Data provided:
⟨

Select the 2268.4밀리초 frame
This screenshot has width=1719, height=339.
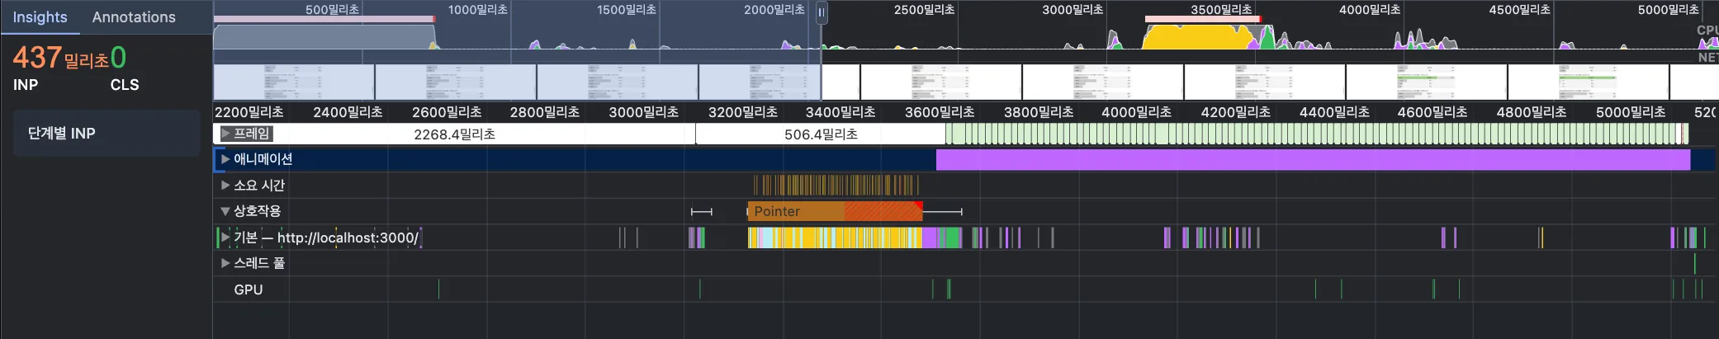point(454,134)
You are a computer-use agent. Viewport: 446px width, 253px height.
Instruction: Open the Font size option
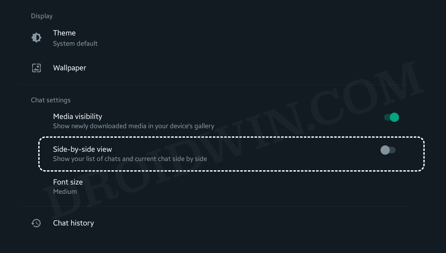[68, 182]
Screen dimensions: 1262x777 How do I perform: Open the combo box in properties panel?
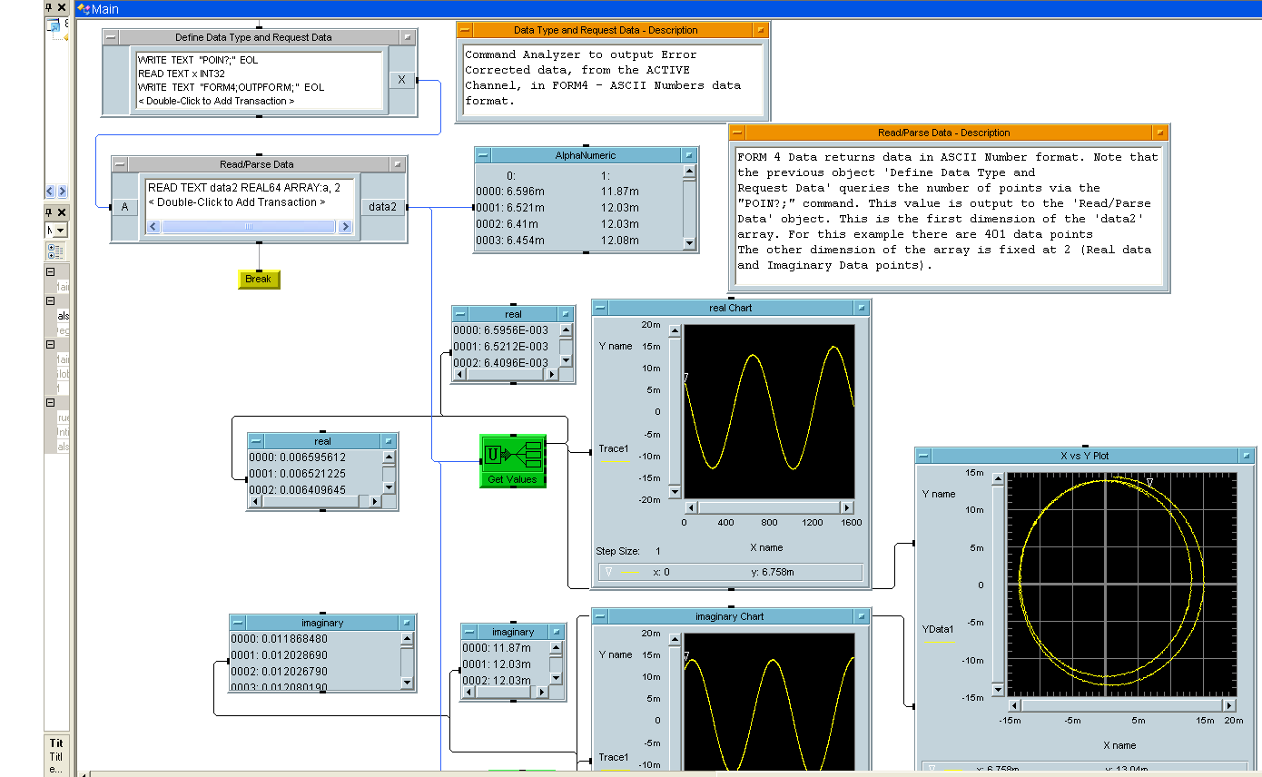tap(61, 231)
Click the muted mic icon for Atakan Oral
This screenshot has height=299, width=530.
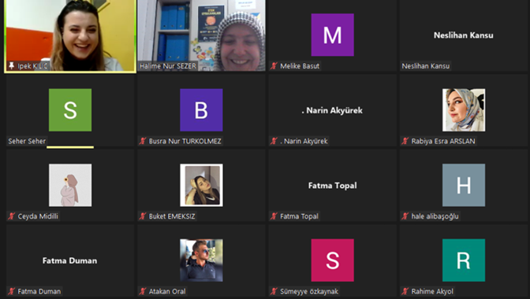coord(143,292)
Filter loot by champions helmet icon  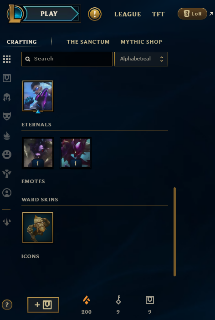click(x=7, y=97)
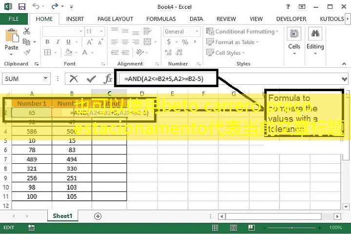Cancel formula entry with the X icon

coord(74,78)
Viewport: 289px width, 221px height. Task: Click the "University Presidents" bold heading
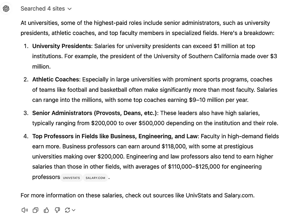point(61,46)
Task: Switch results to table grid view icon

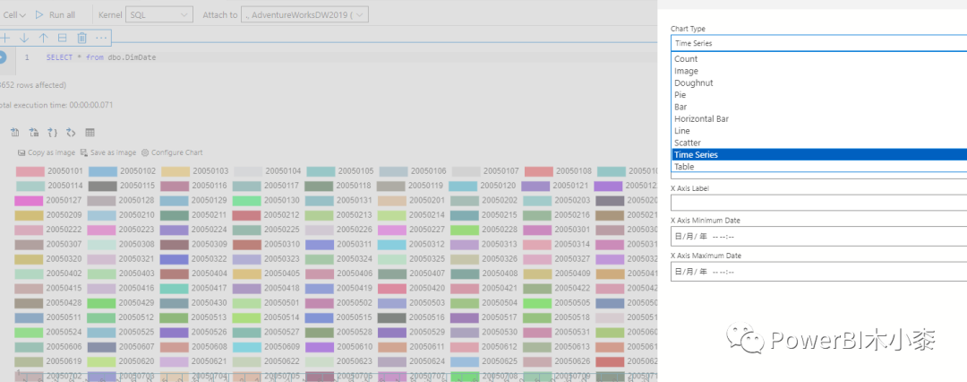Action: pyautogui.click(x=90, y=132)
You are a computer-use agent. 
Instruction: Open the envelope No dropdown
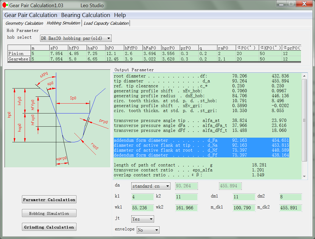coord(148,230)
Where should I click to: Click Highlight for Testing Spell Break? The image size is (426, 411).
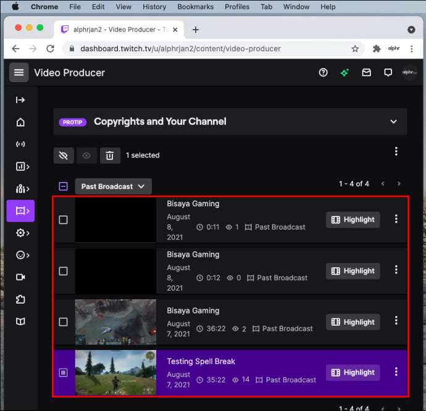tap(353, 373)
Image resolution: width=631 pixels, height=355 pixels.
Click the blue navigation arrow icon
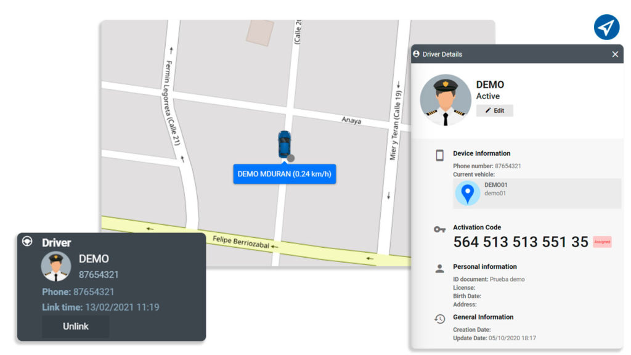coord(606,27)
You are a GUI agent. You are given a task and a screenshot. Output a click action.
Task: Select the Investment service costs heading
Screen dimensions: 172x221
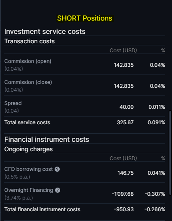[45, 32]
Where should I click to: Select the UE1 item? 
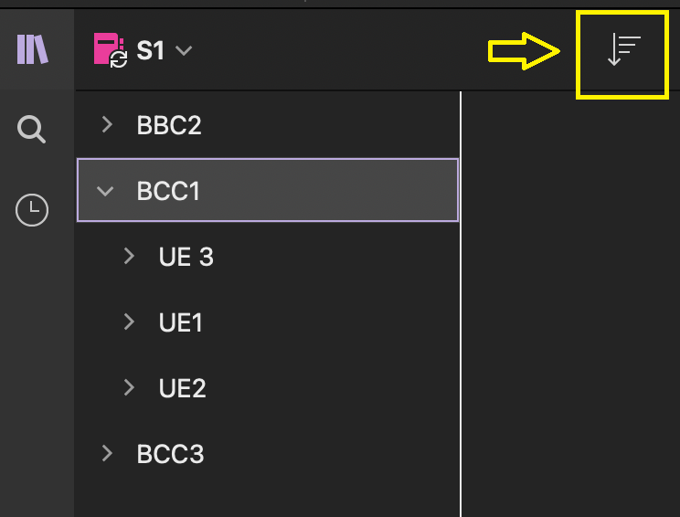[x=180, y=322]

⟩

Give the number of lines in the listing above that contain the word "computer", with no other text.

2